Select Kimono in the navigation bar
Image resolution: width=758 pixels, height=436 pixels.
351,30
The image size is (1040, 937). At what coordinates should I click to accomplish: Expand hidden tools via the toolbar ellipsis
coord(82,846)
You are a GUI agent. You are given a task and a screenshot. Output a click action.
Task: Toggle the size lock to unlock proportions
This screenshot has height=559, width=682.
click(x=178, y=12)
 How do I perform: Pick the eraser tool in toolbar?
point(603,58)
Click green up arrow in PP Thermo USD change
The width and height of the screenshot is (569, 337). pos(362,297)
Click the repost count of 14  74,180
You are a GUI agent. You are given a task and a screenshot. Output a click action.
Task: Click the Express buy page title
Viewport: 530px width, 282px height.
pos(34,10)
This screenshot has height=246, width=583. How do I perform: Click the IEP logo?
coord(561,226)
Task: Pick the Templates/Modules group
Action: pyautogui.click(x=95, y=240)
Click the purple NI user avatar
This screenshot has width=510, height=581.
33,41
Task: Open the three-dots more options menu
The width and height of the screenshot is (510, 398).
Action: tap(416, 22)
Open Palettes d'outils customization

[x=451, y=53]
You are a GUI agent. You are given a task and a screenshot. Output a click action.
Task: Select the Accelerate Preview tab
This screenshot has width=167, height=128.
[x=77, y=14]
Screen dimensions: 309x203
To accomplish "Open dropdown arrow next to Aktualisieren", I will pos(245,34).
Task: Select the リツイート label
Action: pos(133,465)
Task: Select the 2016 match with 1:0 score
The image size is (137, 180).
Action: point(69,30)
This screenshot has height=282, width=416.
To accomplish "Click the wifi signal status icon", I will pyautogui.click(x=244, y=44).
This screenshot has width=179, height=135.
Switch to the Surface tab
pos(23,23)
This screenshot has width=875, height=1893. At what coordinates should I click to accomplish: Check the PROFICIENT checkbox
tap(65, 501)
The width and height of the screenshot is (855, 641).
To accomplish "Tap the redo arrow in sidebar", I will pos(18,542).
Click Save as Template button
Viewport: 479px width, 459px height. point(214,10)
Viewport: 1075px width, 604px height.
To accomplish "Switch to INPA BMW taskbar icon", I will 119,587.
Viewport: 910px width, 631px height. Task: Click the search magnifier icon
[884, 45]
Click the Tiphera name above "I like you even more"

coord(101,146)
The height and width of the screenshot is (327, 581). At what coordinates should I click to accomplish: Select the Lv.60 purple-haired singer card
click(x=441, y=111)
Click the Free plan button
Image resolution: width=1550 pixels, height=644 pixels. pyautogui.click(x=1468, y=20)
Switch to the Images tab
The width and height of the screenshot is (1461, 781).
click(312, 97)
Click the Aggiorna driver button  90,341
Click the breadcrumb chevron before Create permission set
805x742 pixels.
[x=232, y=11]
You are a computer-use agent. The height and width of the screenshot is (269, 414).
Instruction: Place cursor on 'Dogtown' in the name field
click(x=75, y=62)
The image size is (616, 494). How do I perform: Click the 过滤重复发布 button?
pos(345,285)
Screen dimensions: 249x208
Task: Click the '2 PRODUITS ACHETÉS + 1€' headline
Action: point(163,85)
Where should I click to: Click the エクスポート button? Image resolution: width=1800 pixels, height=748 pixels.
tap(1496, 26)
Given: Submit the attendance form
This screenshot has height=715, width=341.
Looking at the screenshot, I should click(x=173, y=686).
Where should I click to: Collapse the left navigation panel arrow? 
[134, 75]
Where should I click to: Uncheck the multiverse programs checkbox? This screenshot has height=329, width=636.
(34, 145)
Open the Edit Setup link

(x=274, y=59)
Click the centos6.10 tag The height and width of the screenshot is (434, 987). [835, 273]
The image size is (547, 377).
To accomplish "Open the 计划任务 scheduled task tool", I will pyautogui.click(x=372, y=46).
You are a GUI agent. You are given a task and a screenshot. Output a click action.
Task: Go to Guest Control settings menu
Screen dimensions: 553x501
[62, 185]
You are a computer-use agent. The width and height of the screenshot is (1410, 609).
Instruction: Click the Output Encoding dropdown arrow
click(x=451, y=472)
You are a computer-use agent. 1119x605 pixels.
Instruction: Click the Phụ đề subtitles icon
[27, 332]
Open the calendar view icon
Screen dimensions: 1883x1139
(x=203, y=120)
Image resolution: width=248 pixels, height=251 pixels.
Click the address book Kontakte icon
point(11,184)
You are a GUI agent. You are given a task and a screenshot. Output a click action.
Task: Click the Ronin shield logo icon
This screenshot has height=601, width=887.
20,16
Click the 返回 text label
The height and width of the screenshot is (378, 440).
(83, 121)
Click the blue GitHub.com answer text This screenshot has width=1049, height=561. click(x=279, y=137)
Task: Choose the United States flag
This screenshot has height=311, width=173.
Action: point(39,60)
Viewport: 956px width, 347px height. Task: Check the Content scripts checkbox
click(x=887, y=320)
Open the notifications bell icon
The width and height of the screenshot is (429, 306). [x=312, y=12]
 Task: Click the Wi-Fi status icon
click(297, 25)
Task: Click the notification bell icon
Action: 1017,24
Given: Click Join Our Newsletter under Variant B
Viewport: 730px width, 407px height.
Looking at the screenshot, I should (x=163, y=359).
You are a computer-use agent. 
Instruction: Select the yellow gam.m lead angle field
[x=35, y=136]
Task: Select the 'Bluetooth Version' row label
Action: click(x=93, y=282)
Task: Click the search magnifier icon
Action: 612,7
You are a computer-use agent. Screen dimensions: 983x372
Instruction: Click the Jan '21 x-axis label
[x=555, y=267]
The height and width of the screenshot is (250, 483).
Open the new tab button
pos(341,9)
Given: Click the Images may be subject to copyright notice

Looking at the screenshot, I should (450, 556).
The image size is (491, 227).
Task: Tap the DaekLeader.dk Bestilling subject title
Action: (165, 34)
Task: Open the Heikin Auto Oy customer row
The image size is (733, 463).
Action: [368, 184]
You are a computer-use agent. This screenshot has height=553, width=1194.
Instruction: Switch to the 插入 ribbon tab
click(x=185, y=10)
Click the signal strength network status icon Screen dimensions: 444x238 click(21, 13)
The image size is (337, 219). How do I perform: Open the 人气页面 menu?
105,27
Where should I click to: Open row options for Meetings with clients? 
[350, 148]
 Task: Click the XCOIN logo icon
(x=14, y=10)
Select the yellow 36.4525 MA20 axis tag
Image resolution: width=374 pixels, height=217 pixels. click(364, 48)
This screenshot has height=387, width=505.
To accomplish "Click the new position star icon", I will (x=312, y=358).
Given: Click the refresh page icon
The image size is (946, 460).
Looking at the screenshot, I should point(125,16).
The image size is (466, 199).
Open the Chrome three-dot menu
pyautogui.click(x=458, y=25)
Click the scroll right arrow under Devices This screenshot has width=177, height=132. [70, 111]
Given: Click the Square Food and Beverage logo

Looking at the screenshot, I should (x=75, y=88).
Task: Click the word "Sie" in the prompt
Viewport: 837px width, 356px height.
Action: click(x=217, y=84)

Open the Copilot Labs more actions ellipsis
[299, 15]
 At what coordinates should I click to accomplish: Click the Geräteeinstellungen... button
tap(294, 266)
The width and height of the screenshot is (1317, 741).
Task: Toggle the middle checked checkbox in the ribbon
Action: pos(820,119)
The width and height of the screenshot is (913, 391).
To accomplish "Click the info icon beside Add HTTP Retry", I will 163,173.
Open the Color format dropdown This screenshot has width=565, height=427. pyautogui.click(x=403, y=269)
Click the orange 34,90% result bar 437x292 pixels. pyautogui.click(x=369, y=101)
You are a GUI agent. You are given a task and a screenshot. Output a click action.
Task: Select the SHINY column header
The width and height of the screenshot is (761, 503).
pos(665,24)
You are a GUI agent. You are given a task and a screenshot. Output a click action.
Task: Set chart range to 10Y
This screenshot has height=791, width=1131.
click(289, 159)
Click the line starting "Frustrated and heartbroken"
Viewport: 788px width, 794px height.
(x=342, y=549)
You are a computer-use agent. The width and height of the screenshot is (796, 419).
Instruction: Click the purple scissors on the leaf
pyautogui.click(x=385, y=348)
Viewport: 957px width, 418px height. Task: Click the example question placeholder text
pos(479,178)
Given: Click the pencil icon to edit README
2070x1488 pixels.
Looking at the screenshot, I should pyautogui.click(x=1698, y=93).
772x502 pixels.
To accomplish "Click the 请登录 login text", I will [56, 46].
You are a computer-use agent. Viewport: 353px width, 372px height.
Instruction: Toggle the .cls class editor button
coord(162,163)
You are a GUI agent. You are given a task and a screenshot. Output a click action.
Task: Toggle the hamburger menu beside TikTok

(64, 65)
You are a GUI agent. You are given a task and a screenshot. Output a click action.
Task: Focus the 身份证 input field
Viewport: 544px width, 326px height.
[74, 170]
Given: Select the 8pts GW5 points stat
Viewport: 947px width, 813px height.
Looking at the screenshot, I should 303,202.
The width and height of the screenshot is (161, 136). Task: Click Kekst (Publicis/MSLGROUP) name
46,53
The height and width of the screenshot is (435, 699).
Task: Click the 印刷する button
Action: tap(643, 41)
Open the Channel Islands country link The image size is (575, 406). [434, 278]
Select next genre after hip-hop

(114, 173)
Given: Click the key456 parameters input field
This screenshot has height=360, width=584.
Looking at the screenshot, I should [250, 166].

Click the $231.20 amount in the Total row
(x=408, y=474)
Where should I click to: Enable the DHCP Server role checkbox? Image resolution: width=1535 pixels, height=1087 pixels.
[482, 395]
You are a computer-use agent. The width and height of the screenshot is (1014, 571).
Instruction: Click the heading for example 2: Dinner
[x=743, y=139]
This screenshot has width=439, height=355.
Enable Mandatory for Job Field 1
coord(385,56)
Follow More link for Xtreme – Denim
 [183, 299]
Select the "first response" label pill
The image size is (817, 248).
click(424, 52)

> _Problem statement_
Whenever the string "signal" shows up in a line of the records, copy that line.

> _Task response_
To accomplish "Click the wifi signal status icon", I will pyautogui.click(x=244, y=44).
Click the signal strength network status icon Screen dimensions: 444x238 click(21, 13)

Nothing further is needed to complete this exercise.